Monday: Pending Home Sales, Dallas Fed Mfg Survey

by Calculated Risk on 4/27/2014 08:30:00 PM

This will be a busy week ... Tim Duy has a preview of the FOMC meeting: FOMC Week

The FOMC will wrap up a two-day meeting this Wednesday. I suspect the subsequent statement will be met with little fanfare. There simply has been little in the way of data to prompt any new policy path. Steady as she goes.

To be sure, the Fed will be greeted by the Q1 GDP report Wednesday morning, and it is widely expected to be very weak. But incoming data (retail sales, auto sales, industrial production, and employment, for example) suggests that much of this weakness was weather related while the underlying pace of activity, albeit arguably unexciting, remains unchanged. In short, the economy is evolving largely according to the Fed's script, and thus we should expect no major policy change. I anticipate the statement will reflect a greater confidence that the first quarter growth hiccup was a weather effect, that low inflation remains a concern, and a reiteration of the Fed's commitment to a low-rate policy path as long as inflation remains a concern. And another $10 billion cut in asset purchases to push the taper further along.

The Fed may identify housing as an area of concern.
CR: I expect the FOMC to announce a $10 billion decrease in asset purchases, to blame the early year weakness mostly on the weather, and to express some concern about housing and also concern that inflation is too low.  More of the same ...

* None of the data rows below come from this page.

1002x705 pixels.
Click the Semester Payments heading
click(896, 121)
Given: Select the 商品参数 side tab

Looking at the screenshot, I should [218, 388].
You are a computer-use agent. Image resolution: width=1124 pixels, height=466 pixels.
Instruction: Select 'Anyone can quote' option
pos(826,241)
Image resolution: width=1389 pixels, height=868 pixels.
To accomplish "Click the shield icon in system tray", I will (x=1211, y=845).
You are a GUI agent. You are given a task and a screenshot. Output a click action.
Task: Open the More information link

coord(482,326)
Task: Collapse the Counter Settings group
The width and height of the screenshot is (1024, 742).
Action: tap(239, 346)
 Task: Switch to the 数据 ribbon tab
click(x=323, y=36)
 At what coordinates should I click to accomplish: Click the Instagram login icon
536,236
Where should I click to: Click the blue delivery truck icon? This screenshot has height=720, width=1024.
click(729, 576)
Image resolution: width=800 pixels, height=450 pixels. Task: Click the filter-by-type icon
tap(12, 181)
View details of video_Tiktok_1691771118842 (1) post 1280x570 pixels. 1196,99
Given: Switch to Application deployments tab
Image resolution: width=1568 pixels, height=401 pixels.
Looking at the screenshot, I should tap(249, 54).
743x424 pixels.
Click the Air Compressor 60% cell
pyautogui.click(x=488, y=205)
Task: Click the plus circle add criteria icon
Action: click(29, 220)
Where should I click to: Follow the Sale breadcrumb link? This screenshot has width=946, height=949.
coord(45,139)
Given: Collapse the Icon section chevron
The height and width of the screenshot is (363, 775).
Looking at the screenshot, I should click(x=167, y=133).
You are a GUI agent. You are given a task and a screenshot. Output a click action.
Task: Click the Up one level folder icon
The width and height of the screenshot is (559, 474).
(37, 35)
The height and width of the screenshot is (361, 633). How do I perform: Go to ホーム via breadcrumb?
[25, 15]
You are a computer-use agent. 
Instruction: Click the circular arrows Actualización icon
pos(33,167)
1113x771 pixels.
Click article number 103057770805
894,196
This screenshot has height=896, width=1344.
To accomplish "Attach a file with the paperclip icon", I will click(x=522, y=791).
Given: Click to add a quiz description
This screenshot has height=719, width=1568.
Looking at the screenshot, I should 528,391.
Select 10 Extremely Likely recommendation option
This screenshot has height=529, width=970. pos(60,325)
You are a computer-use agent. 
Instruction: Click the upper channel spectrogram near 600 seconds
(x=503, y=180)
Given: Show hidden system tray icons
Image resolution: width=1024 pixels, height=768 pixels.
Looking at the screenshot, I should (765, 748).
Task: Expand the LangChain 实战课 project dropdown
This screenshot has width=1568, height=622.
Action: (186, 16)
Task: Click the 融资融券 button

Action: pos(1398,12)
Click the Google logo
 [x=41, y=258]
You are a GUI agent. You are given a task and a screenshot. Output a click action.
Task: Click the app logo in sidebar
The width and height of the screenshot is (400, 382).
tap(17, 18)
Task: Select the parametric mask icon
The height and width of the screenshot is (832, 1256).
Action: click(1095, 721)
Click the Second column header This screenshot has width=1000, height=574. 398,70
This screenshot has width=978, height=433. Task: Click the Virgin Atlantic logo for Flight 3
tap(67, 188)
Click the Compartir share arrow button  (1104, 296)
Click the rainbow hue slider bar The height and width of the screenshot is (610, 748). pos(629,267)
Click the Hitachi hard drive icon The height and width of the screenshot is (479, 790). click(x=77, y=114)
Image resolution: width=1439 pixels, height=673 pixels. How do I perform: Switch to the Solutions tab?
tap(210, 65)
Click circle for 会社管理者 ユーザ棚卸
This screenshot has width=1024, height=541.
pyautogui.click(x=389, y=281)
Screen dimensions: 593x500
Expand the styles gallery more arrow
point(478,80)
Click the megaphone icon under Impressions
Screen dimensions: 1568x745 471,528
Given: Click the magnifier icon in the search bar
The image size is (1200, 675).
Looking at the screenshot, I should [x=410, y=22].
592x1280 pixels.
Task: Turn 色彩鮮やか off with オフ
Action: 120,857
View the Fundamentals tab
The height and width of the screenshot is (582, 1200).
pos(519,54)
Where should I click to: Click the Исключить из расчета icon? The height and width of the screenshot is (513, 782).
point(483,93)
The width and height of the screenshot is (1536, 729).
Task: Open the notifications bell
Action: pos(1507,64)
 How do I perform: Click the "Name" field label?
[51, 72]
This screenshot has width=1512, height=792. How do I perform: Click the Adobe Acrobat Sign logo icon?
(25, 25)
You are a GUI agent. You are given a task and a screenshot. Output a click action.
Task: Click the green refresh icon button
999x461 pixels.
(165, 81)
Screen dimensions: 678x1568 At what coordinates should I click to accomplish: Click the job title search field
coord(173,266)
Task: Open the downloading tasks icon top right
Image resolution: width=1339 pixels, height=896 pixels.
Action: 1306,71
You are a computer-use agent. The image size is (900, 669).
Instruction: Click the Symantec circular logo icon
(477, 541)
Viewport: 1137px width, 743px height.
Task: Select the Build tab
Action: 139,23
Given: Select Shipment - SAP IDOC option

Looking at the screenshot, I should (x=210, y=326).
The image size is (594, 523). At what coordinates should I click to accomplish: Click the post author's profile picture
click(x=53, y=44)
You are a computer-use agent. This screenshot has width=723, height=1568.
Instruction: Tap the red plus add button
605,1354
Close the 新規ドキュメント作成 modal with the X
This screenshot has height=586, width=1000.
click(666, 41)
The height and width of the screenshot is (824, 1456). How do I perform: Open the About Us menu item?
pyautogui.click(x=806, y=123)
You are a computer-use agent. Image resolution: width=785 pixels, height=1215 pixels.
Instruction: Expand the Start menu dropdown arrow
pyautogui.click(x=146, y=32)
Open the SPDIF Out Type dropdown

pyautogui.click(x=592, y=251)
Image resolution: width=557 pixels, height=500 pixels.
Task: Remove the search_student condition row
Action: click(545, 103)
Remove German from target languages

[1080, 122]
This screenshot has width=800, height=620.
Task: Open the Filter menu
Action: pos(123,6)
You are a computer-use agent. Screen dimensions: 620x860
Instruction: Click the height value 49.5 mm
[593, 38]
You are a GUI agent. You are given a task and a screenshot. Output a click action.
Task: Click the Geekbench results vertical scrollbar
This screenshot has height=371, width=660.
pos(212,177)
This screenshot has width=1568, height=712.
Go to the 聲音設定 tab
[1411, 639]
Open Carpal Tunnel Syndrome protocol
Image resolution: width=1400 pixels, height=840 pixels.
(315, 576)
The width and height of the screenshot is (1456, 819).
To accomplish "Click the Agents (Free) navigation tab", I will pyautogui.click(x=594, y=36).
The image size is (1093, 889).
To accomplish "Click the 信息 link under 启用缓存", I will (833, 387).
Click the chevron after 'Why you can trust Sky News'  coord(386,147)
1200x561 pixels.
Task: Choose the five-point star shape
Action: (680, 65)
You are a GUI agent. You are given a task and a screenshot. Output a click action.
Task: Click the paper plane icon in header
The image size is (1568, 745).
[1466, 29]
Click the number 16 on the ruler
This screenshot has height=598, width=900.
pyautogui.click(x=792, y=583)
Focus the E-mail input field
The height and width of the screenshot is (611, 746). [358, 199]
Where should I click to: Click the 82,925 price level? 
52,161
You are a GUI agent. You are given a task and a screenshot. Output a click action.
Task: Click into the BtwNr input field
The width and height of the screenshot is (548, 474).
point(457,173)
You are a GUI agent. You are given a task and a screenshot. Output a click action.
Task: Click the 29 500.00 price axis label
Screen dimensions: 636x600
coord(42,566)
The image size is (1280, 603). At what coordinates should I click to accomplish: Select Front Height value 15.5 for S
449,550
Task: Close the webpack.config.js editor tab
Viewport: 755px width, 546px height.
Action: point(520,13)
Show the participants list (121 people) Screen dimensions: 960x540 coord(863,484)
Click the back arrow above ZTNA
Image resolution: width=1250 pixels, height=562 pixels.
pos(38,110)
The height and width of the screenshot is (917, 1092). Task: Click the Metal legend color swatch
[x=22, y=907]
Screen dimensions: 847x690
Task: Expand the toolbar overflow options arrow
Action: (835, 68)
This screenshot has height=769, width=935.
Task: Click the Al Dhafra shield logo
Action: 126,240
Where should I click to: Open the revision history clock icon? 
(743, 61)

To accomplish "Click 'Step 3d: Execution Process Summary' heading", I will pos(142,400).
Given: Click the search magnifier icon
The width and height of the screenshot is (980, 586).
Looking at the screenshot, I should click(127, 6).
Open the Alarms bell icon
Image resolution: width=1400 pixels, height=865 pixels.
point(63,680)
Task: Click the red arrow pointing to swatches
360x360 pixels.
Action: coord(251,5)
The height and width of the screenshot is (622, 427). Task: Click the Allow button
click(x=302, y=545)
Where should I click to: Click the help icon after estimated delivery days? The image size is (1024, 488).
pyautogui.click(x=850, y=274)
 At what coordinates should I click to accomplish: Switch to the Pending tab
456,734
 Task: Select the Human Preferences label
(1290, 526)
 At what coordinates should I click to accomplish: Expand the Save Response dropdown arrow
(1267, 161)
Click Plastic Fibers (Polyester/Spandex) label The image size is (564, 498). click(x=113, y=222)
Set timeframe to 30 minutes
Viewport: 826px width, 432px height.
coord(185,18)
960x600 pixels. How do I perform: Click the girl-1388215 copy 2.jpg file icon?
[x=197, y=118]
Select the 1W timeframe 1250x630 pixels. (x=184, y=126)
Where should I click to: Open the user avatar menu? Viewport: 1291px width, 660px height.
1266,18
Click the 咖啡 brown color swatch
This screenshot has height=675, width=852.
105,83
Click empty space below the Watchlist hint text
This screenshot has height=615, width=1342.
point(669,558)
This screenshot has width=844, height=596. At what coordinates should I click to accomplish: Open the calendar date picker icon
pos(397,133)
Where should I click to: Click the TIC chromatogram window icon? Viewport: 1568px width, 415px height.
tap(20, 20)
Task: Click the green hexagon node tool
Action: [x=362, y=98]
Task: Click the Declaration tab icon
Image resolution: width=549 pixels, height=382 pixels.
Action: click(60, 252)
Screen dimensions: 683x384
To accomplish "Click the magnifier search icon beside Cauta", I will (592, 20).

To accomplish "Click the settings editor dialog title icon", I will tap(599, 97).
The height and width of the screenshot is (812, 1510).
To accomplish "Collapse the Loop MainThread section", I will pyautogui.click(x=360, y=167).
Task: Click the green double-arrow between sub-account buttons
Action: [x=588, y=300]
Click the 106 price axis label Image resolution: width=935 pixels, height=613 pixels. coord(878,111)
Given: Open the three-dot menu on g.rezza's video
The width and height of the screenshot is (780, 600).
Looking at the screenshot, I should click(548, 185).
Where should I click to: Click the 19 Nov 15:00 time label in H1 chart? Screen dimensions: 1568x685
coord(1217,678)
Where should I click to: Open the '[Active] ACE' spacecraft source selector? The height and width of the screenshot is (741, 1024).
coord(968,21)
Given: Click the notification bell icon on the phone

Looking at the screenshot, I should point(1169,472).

And Jim Hamilton has a discussion of the recent increase in gasoline prices: Oil and gasoline prices: many still missing the big picture
The international price of crude oil ultimately determines the price Americans pay for gasoline at the pump. Seasonal factors can bring the price temporarily below the long-run relation, and this accounted for the temporarily low gasoline prices that we saw last fall and winter. Movements in gasoline prices back up this spring are basically a return to normal.

And crude oil prices have remained stable despite impressive gains in U.S. production of shale oil, referring to oil produced from tight geological formations using horizontal fracturing methods. These new drilling techniques have added 2.5 million barrels of daily U.S. oil production since 2010. Why hasn’t that new oil brought lower prices?
...
For the next several years, the world should be able to continue to increase field production of crude oil, as long as the price stays at current levels. The real message from the new technology is this: oil prices have been remarkably steady over the last several years because of– not in spite of– the important added contribution of tight oil.
Monday:
• At 10:00 AM ET, Pending Home Sales Index for March. The consensus is for a 0.6% increase in the index.

• At 10:30 AM, the Dallas Fed Manufacturing Survey for April. This is the last of the regional Fed manufacturing surveys for April.

Weekend:
Schedule for Week of April 20th

Ranking Economic Data

From CNBC: Pre-Market Data and Bloomberg futures: the S&P futures are up 3 and DOW futures are up 23 (fair value).

Oil prices are mixed with WTI futures at $100.79 per barrel and Brent at $109.58 per barrel.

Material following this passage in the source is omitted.